====== EXERCISE DATA ======

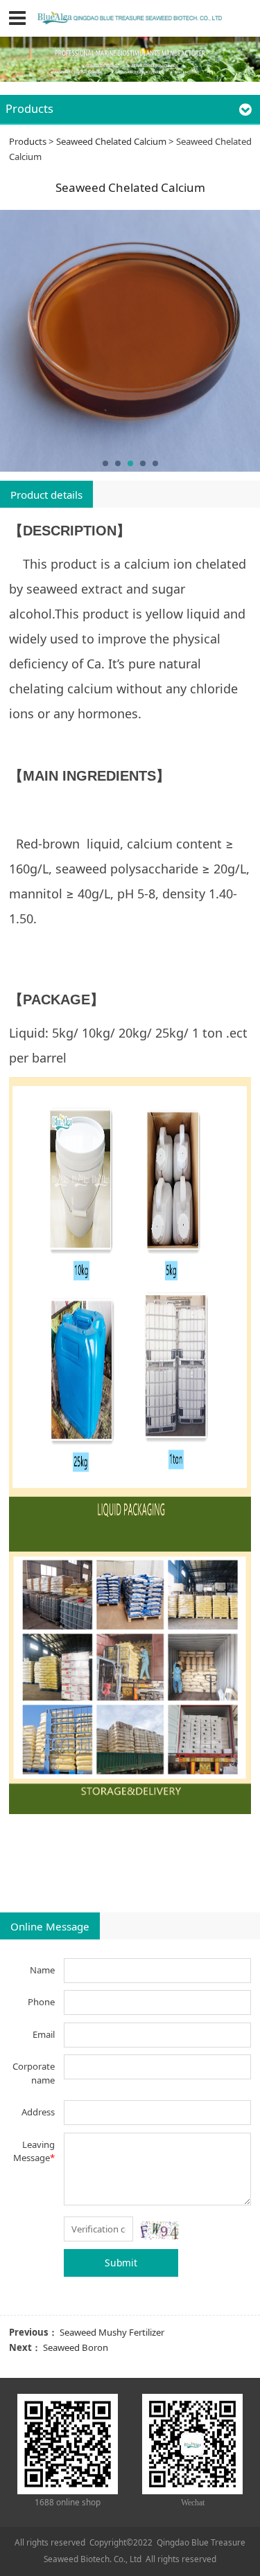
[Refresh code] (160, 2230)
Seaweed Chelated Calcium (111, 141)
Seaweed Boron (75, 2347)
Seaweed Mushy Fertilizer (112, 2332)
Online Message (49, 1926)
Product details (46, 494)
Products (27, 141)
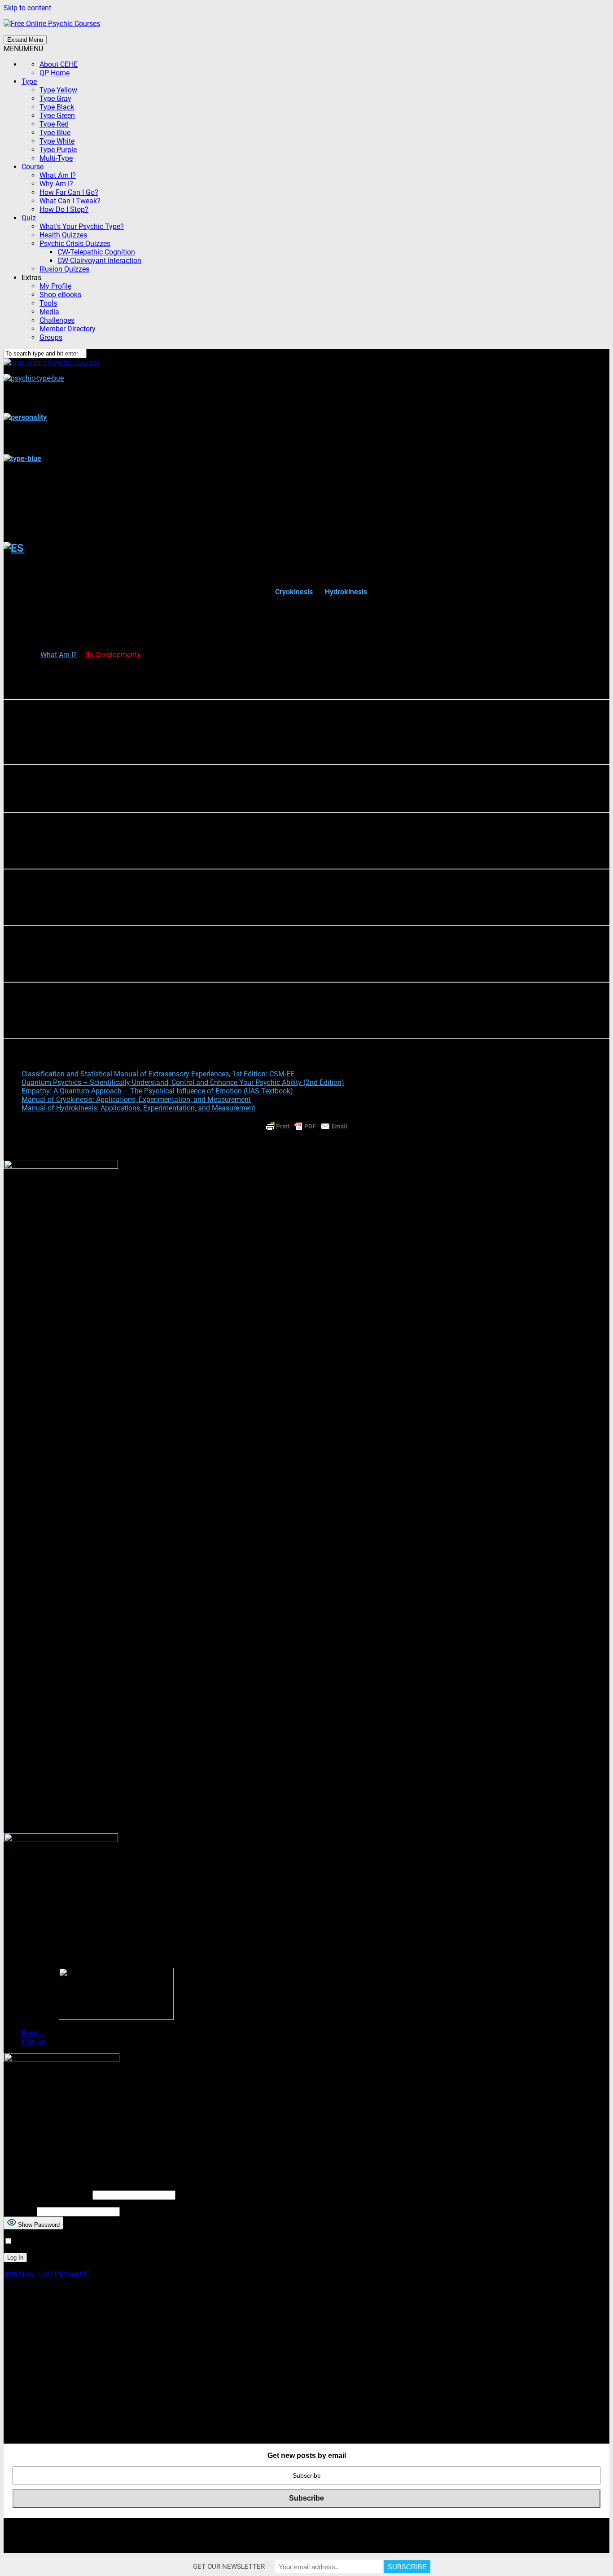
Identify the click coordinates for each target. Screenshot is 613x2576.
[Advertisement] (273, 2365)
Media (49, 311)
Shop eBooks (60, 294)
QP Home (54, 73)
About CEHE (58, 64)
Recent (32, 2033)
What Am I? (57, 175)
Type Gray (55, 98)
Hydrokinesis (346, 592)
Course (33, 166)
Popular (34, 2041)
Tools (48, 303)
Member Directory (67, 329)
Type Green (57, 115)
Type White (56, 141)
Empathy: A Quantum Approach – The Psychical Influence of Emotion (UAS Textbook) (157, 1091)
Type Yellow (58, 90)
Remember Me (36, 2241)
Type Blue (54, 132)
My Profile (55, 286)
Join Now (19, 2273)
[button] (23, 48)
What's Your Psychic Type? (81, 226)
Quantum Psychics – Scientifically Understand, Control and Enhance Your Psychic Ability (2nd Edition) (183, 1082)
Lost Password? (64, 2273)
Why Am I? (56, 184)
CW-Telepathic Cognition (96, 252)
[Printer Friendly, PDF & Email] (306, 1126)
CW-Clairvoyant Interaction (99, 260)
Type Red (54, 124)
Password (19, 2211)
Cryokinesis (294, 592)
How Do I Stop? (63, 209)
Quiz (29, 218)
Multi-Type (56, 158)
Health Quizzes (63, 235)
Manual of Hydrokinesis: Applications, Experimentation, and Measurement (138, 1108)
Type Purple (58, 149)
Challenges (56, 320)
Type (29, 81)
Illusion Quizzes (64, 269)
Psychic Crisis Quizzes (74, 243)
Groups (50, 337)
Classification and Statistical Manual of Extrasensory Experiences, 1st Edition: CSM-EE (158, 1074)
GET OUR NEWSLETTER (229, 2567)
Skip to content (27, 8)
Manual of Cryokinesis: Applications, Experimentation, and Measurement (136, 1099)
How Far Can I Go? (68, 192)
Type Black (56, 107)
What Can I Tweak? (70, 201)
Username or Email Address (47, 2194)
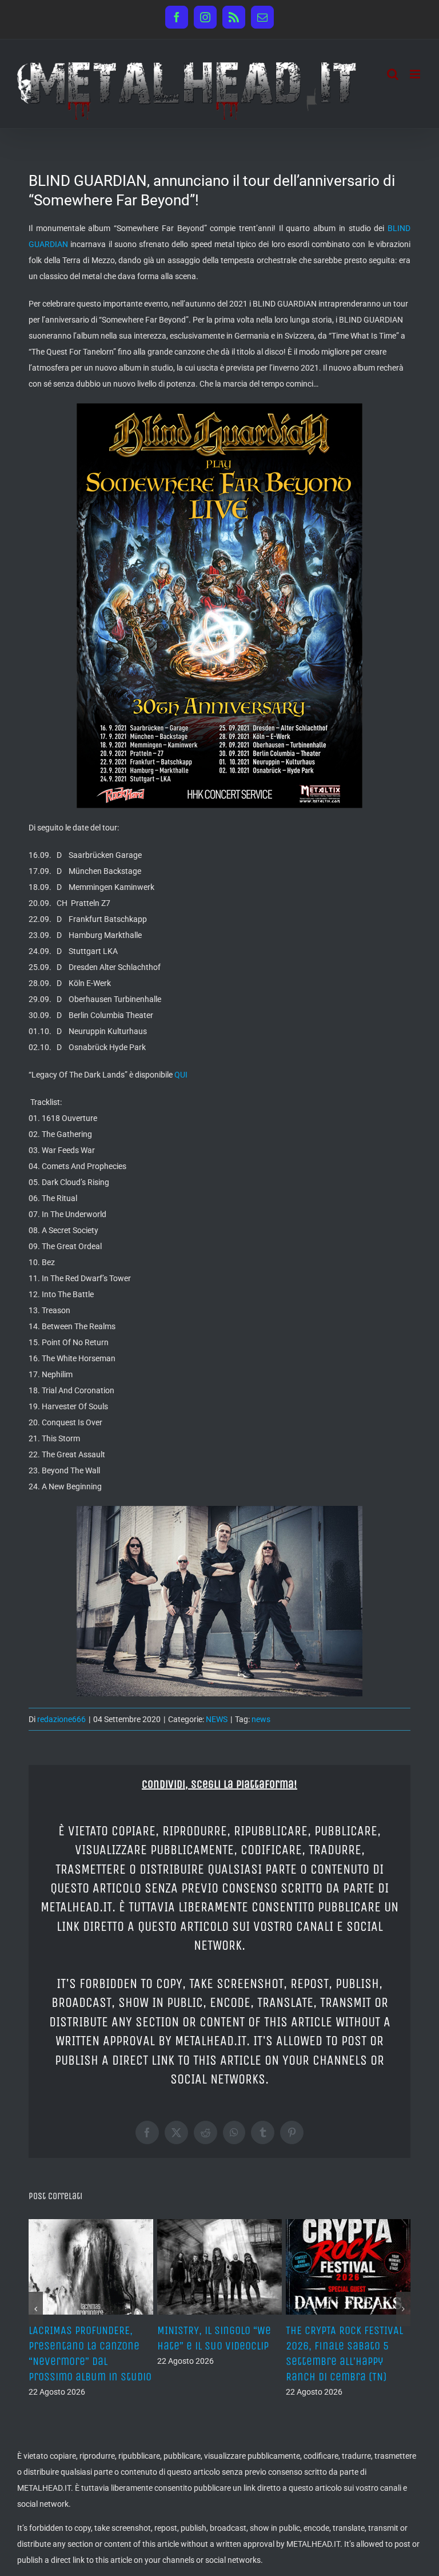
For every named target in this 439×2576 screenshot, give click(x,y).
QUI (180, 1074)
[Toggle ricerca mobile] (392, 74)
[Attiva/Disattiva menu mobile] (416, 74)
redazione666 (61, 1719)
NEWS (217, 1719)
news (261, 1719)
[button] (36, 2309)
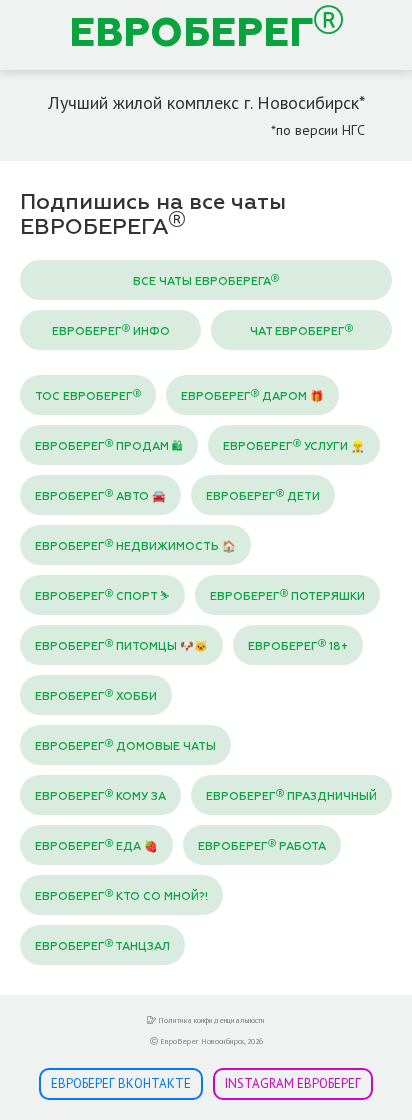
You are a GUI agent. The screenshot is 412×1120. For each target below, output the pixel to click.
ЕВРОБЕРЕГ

======

### EXERCISE DETAILS:
Every line from the one with "Groups (50, 337)" through the last line of the data must be copied exactly. Leave the pictures out.

### REPLY TO THE EXERCISE:
Groups (50, 337)
Classification and Statistical Manual of Extrasensory Experiences, 1st Edition: CSM-EE (158, 1074)
GET OUR NEWSLETTER (229, 2567)
Skip to content (27, 8)
Manual of Cryokinesis: Applications, Experimentation, and Measurement (136, 1099)
How Far Can I Go? (68, 192)
Type Black (56, 107)
What Can I Tweak? (70, 201)
Username or Email Address (47, 2194)
For every named target in this 439×2576 screenshot, give click(x,y).
QUI (180, 1074)
[Toggle ricerca mobile] (392, 74)
[Attiva/Disattiva menu mobile] (416, 74)
redazione666 (61, 1719)
NEWS (217, 1719)
news (261, 1719)
[button] (36, 2309)
You are a GUI agent. The screenshot is 412×1120. For each target below, output the pixel to click.
ЕВРОБЕРЕГ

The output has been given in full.